O aumento dos aportes foi verificado principalmente entre os empregados com renda mais baixa, até R$ 2.750 mensais. Enquanto a média de contribuição girava em torno de 2% da remuneração antes da campanha, depois subiu para uma média de 3%. “Os funcionários estão cada vez mais conscientes da importância da previdência complementar, e isso interfere no maior nível de contribuição ao plano”, aponta o diretor de seguridade.
Ainda não foi possível perceber uma significativa revitalização do quadro de participantes. A idade média do conjunto teve um ligeira queda, de 41,35 anos para 41,14 anos em 2011. Mas com a confirmação de novas contratações pela patrocinadora, a tendência é continuar a renovação dos participantes. Em 2012, os Correios planejam contratar pelo menos 50% do número de funcionários contratados no ano passado. “Não verificamos grande redução da idade média, mesmo porque a retenção de funcionários é alta nos Correios, mas com a entrada de novos participantes, a tendência é melhorar a oxigenação dos planos”, diz Greve.
O diretor acredita que o maior volume de aportes gera uma série de vantagens, como a maior escala para as aplicações e a redução proporcional dos custos de administração. O Postalis oferece desde 2005 um plano CV para os novos funcionários e também possui um plano BD, que está fechado.
Setor privado – A Embraerprev é outro exemplo de fundo de pensão que está crescendo com o aquecimento da economia aliado com a realização de campanhas de adesão de participantes. Atualmente com 14 mil participantes entre ativos e assistidos, a fundação registrou a adesão de 1,2 mil funcionários ao plano em 2011. Além dos novos contratados da patrocinadora, também houve a adesão de profissionais que estavam fora do plano. “Conseguimos aumentar o nível de adesão ao plano de 70% para 77% devido a um trabalho de conscientização realizado junto com o RH da empresa”, conta o diretor presidente da Empraerprev, Eléu Magno Baccon.
A Embraer oferece o plano complementar há cerca de 10 anos, mas até 2009 contava com a gestão do fundo multipatrocinado BB Previdência. A partir de agosto daquele ano, a patrocinadora promoveu a criação de uma entidade fechada própria. “Durante o primeiro ano de funcionamento não tivemos oportunidade de incentivar a adesão de participantes, pois estávamos colocando a casa em ordem. Precisávamos nos adaptar aos novos procedimentos”, recorda o diretor presidente. Depois de superada a fase de adaptação, a patrocinadora e a fundação decidiram realizar no ano passado uma série de ações para aumentar a adesão ao plano. “Além das palestras aos funcionários antigos, também participamos de um programa semanal de integração de novos funcionários”, afirma Baccon.

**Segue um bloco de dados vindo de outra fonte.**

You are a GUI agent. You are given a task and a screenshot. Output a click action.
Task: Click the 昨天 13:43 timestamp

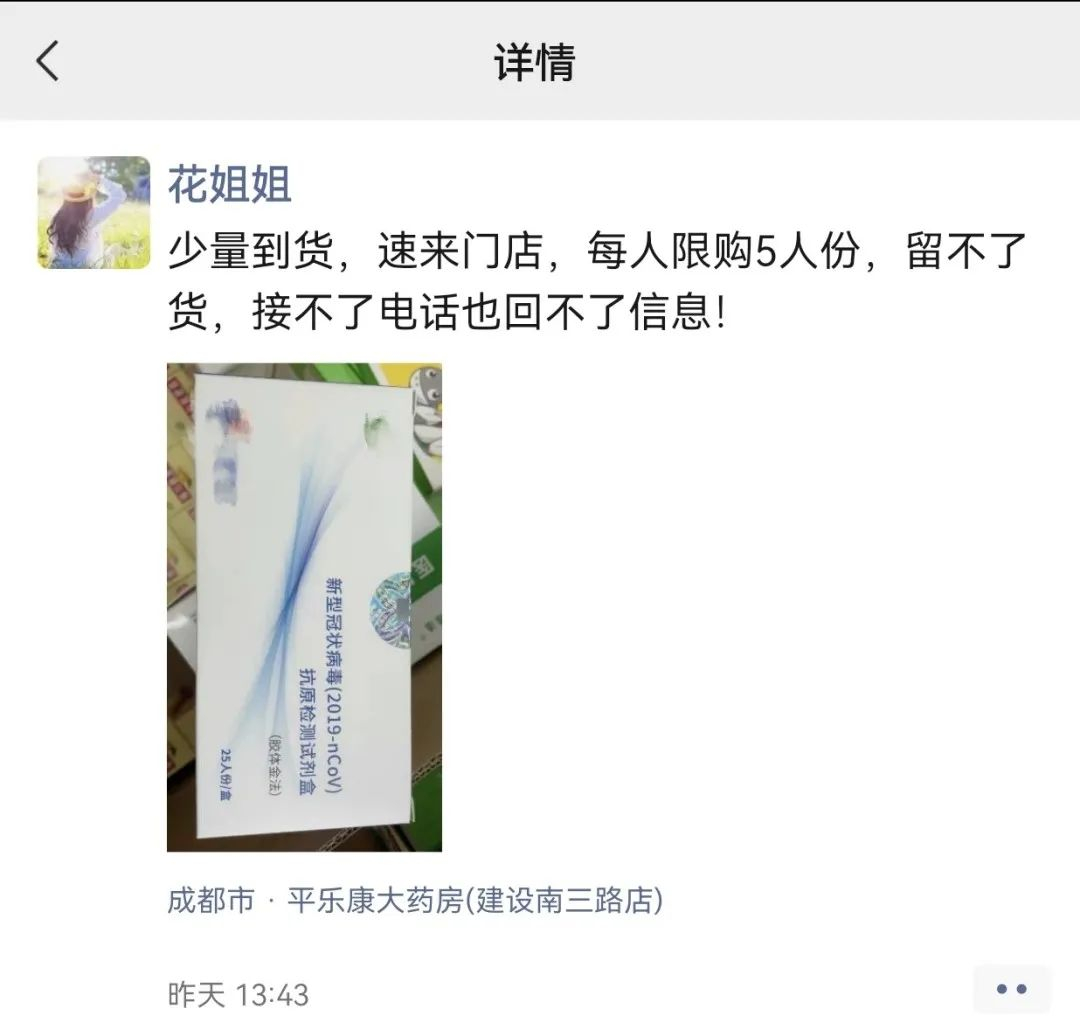pos(238,995)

Ele exemplifica que na primeira semana de fevereiro foi realizada uma palestra junto com o RH para 50 novos engenheiros contratados pela Embraer. A empresa já contratou cerca de 200 engenheiros no começo de 2012 e, dependendo dos projetos de produção de aeronaves, o processo de reposição e ampliação do quadro deve continuar aquecido.

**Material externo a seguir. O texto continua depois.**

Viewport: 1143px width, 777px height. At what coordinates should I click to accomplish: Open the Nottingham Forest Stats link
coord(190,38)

Atualmente, a entrada de aportes para o fundo de pensão gira em torno de R$ 8 milhões por mês, o que representa um aumento de cerca de 30% em comparação com o ano anterior. Esse volume de recursos costuma crescer em época de distribuição de bônus e de 13º salário, quando os participantes ampliam as contribuições como forma de conseguir incentivos tributários no Imposto de Renda.

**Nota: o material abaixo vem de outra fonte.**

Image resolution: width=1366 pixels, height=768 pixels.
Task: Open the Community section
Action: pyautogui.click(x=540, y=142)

Desde que a entidade própria foi criada, sua direção vem promovendo um processo de reestruturação na gestão dos recursos. Durante o ano de 2010, a fundação contratou seis novos gestores para sua carteira de investimentos, avaliada atualmente em R$ 1 bilhão – antes isso era concentrado em um único gestor. “Apesar da pulverização dos recursos, conseguimos reduzir a taxa de administração dos ativos”, revela Baccon. Ele adianta que o próximo passo será implementar o sistema de escolha de perfis de investimentos, o que deve acontecer até o fim de 2012 ou, no máximo, no início do próximo ano.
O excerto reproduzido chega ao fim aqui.